+++ RECORDS SUPPLIED

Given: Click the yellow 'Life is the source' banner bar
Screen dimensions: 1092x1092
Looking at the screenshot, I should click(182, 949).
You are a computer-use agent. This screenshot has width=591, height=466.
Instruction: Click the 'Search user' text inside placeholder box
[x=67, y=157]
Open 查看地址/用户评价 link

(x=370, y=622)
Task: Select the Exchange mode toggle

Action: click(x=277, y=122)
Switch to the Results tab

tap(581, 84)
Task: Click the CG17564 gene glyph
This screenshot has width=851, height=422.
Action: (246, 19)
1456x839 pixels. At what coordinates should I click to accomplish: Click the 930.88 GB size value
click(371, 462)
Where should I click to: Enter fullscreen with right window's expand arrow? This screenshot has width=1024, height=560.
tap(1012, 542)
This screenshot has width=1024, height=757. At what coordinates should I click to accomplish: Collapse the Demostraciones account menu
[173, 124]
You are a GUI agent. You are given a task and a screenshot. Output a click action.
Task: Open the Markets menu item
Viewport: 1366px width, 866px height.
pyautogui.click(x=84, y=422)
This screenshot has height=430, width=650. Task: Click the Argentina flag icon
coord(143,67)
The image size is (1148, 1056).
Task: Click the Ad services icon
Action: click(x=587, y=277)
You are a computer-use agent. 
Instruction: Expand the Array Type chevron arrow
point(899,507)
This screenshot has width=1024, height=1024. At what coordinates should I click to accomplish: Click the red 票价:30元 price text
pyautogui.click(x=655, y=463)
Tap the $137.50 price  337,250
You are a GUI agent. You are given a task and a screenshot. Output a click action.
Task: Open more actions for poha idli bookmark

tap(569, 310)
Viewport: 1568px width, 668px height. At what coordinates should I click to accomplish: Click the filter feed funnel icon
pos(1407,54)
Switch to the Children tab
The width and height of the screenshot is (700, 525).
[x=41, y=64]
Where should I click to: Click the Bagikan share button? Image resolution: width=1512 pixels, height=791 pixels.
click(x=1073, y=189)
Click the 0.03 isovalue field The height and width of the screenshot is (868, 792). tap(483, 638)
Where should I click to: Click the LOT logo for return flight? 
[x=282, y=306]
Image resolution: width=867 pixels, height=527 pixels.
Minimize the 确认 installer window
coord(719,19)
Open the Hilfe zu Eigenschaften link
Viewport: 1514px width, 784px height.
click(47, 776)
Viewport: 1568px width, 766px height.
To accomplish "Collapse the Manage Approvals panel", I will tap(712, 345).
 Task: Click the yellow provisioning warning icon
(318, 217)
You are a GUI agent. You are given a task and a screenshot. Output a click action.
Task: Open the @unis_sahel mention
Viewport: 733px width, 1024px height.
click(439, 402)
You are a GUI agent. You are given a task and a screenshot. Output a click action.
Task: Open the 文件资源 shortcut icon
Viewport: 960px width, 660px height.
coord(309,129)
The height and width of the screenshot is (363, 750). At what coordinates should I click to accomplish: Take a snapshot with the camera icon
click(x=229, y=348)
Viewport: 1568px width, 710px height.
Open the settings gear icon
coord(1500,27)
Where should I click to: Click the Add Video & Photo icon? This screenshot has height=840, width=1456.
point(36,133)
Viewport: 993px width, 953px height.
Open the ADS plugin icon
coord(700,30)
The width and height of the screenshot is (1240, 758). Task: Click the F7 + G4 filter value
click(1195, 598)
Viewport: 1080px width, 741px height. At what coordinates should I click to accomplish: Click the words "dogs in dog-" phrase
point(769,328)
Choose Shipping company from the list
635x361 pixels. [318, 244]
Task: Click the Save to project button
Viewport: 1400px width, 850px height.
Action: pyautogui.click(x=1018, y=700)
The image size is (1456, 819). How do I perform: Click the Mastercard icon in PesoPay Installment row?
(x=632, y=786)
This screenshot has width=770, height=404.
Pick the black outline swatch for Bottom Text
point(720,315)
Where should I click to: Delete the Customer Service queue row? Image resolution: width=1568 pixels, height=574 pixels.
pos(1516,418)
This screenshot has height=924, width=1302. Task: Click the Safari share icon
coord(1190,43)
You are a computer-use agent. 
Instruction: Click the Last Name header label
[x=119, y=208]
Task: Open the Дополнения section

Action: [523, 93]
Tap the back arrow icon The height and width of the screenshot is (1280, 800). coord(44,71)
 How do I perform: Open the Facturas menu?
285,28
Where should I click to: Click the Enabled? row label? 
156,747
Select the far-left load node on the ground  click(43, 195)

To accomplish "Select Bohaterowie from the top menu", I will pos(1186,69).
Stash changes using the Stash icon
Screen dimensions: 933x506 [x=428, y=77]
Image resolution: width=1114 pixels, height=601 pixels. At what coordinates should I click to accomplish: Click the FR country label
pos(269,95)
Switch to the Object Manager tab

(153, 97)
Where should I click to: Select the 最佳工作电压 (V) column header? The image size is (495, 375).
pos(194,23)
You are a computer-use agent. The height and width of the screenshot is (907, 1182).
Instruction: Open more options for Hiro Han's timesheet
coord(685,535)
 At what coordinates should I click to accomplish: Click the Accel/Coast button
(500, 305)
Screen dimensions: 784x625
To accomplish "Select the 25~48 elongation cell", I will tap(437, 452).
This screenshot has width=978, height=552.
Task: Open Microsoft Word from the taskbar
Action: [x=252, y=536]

++++++

> [TASK DIRECTIONS]
Only the lines above from the one with "The width and height of the screenshot is (700, 525)." through the one with "Viewport: 1568px width, 766px height." should be duplicated, character for character.

> [TASK SOLUTION]
The width and height of the screenshot is (700, 525).
[x=41, y=64]
Where should I click to: Click the Bagikan share button? Image resolution: width=1512 pixels, height=791 pixels.
click(x=1073, y=189)
Click the 0.03 isovalue field The height and width of the screenshot is (868, 792). tap(483, 638)
Where should I click to: Click the LOT logo for return flight? 
[x=282, y=306]
Image resolution: width=867 pixels, height=527 pixels.
Minimize the 确认 installer window
coord(719,19)
Open the Hilfe zu Eigenschaften link
Viewport: 1514px width, 784px height.
click(47, 776)
Viewport: 1568px width, 766px height.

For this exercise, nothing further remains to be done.